Review: Ran Nir’s debut album Obsession: intimate and confidential

by | indieBerlin, Music Reviews

Obsession: is the title of the album and its first single. Obsession is what sums up Ran Nir’s life in the last years.

An Israeli singer and musician who has co-founded, co-written and toured with two successful indie bands (Asaf Avidan & The Mojos – who had a big hit last summer with a remix of the Reckoning Song – and LFNT), Ran Nir decided to go solo and move to Berlin.

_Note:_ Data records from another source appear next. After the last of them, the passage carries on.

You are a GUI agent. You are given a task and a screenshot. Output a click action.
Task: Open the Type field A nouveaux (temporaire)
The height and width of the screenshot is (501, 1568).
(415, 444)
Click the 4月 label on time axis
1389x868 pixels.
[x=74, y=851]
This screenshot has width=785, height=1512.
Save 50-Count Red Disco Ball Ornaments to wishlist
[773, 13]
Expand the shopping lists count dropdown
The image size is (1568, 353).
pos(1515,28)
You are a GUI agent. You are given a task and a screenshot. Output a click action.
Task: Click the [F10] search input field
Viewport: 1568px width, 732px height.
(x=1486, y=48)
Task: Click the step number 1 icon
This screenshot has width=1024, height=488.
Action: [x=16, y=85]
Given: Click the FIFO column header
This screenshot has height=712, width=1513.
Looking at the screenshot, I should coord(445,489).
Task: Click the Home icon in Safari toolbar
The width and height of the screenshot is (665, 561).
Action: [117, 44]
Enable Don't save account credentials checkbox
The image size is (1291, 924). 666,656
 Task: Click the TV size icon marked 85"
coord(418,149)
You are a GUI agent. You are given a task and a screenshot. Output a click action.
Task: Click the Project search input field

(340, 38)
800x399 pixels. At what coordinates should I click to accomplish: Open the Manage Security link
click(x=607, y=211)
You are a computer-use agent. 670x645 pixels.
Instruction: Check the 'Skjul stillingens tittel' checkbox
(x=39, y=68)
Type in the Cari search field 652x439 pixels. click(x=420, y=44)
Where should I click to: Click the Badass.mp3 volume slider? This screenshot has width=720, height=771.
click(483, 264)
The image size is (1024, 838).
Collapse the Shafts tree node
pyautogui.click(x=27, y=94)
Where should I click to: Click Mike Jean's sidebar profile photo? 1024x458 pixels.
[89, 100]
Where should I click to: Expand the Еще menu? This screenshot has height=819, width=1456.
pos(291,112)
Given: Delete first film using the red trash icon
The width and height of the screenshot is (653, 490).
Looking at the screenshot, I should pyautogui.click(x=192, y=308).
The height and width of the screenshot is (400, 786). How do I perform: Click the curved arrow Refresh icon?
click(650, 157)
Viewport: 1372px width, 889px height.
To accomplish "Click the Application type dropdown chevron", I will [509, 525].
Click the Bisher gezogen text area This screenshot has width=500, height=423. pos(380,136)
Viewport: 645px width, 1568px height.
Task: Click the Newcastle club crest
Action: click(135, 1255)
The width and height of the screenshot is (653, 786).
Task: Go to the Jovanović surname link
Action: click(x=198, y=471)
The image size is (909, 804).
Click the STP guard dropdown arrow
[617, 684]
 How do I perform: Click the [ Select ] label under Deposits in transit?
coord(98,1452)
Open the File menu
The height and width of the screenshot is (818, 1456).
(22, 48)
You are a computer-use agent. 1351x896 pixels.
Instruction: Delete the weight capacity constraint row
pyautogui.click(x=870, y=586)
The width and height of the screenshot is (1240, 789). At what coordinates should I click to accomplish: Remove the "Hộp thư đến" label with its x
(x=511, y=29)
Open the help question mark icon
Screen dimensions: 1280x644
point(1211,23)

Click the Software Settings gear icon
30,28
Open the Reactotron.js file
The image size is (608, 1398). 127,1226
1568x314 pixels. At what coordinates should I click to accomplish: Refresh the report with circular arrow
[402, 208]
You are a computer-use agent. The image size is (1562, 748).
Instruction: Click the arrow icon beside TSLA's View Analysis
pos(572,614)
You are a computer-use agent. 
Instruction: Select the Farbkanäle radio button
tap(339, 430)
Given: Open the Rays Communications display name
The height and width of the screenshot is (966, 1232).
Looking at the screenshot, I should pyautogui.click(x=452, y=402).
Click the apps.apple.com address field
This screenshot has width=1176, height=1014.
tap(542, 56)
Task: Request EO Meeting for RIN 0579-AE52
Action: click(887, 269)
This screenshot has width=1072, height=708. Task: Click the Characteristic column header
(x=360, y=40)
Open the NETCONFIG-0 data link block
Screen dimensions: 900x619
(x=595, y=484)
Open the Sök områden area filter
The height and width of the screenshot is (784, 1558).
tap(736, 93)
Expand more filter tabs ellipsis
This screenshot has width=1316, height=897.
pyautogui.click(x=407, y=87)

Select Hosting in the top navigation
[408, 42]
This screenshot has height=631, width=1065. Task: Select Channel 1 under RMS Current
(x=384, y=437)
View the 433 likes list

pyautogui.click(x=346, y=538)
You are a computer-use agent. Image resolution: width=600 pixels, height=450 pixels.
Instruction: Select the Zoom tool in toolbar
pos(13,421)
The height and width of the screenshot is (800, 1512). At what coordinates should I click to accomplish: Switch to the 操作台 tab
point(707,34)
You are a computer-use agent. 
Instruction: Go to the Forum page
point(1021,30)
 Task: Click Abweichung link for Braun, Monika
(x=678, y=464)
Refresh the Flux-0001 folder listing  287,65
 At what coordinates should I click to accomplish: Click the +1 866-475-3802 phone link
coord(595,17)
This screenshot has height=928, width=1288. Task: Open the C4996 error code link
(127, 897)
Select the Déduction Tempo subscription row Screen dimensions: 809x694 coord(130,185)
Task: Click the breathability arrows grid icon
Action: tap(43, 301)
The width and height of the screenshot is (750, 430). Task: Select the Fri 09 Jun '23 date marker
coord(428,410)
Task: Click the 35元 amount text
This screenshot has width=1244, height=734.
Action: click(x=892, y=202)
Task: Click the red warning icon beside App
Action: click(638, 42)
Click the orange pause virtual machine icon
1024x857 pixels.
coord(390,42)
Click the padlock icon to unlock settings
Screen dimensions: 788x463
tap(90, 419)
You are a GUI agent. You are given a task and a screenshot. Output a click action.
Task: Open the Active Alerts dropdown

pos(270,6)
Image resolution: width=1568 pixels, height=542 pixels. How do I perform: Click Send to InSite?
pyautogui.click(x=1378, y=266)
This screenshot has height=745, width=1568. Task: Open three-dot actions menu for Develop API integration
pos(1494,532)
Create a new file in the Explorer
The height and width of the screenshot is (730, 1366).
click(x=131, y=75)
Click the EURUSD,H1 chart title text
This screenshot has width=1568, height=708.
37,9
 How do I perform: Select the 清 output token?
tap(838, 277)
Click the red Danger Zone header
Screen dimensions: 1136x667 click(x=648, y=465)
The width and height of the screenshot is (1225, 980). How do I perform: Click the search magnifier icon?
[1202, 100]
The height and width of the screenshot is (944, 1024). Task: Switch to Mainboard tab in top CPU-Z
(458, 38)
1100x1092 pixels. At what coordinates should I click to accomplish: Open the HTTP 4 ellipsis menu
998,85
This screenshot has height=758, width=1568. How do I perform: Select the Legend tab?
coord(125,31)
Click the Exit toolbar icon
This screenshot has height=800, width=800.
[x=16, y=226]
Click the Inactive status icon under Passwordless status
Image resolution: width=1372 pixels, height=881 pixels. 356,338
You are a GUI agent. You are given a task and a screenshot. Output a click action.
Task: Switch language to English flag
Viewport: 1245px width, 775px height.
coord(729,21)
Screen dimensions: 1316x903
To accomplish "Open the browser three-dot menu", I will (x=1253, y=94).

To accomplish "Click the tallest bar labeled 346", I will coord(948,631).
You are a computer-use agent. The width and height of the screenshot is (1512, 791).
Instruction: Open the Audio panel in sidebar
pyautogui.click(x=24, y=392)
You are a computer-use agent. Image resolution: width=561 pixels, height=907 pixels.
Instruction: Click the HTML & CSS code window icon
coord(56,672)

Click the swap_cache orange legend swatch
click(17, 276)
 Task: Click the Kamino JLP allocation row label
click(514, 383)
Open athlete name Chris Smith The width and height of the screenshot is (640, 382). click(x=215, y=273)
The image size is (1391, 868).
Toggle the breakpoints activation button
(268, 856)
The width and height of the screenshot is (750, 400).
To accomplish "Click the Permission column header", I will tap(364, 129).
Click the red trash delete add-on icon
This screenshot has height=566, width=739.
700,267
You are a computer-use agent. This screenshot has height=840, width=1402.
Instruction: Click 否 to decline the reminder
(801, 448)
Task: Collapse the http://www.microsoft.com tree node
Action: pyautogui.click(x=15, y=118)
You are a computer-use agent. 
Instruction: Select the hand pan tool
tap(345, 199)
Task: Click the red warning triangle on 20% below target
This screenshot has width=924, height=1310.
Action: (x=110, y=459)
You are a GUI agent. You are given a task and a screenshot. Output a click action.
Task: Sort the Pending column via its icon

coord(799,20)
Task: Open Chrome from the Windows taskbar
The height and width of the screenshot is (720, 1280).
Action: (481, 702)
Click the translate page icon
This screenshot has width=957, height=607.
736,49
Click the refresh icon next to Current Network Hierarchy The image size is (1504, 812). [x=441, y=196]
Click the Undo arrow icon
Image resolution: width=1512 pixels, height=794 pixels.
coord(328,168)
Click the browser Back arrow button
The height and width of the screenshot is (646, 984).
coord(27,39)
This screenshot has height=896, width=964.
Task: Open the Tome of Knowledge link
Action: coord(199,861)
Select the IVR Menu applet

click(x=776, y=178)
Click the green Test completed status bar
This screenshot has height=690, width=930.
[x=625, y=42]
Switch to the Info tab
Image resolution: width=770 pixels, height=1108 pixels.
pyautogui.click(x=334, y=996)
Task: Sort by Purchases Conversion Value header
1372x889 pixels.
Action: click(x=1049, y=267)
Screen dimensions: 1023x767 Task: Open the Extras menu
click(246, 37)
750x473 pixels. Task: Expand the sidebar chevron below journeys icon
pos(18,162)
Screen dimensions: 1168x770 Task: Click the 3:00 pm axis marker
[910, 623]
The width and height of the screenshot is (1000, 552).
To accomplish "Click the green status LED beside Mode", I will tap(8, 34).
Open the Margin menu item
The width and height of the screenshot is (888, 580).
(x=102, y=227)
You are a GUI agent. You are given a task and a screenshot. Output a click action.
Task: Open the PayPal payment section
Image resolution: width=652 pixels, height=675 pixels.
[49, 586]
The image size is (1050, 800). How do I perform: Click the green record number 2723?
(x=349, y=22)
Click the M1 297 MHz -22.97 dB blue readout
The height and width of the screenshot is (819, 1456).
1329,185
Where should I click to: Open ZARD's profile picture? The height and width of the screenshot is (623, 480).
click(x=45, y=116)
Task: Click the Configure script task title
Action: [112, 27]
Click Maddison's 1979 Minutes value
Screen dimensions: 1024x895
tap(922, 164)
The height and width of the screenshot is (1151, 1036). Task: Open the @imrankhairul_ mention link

Berlin threw up more questions than answers, and it’s these questions and an ongoing attempt to answer them, that makes up the lyrical content of this album.

Ran reflects on the thing which more and more occupies all of us, these days, consciously or unconsciously: the ever-increasing frantic speed of living life. The river that rushes faster and faster, and our inability to swim to the bank and take a breather. And Ran talks about how a lot of us deal with that: always finding a new obsession: music, clothes, sex, relationships, you name it: hence “another new obsession”.

As on his earlier song Quiet from 2018 (I had me a bottle of bourbon, I had me a nightmare from hell, but I never had any quiet inside my head), Ran sounds like a man looking for a bit of peace and quiet…which makes you wonder why he moved to Berlin, the city that never sleeps after the other one that never slept got a bit of shuteye (so I’ve heard). But that’s perhaps a question for another day.

Ran Nir’s music sounds like that too. Acoustic, indie folk, well-played, warm and palliative. He’s assembled a cast of excellent musicians around him, and the quality shines through. Recorded in his flat and co-produced with Erez Frank, the album comes across as intimate and confidential, music for a rainy autumn day.